──────── Dataset extract
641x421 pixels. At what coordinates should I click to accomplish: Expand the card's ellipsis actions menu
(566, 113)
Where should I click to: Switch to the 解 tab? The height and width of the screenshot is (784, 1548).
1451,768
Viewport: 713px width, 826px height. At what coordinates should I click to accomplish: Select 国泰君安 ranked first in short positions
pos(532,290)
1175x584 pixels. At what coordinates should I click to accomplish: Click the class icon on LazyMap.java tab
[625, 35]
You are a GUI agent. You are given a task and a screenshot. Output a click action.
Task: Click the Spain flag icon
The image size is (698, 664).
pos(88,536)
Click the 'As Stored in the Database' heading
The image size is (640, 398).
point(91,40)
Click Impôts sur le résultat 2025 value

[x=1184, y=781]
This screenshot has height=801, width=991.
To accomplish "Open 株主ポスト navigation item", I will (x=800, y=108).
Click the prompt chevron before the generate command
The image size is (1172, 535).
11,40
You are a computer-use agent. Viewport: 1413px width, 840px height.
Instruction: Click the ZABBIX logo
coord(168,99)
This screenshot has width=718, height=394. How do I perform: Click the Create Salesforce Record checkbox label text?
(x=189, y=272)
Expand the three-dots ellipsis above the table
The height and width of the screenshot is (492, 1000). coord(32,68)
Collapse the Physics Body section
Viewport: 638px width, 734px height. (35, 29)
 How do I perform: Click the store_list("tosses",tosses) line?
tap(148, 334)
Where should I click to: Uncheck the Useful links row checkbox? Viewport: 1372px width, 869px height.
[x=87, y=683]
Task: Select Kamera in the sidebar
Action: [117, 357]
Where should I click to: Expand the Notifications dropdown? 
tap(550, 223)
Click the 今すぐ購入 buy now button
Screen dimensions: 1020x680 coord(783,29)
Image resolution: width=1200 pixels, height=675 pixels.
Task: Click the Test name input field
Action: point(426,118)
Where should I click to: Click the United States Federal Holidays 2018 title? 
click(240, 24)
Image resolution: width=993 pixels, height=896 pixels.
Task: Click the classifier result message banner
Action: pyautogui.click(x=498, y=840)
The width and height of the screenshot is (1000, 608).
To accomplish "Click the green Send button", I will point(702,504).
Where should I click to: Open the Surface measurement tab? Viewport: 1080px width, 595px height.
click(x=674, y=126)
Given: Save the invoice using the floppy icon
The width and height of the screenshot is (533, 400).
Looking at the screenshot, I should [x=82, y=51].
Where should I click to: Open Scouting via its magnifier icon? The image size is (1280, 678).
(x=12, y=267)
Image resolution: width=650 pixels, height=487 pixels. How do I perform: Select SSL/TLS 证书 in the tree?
────────────────
### Your instructions
Only lines with the word "agent" should be collected from the material.

### Output for this exercise
You are a GUI agent. You are given a task and a screenshot. Output a click action.
You are a computer-use agent. Viewport: 1413px width, 840px height.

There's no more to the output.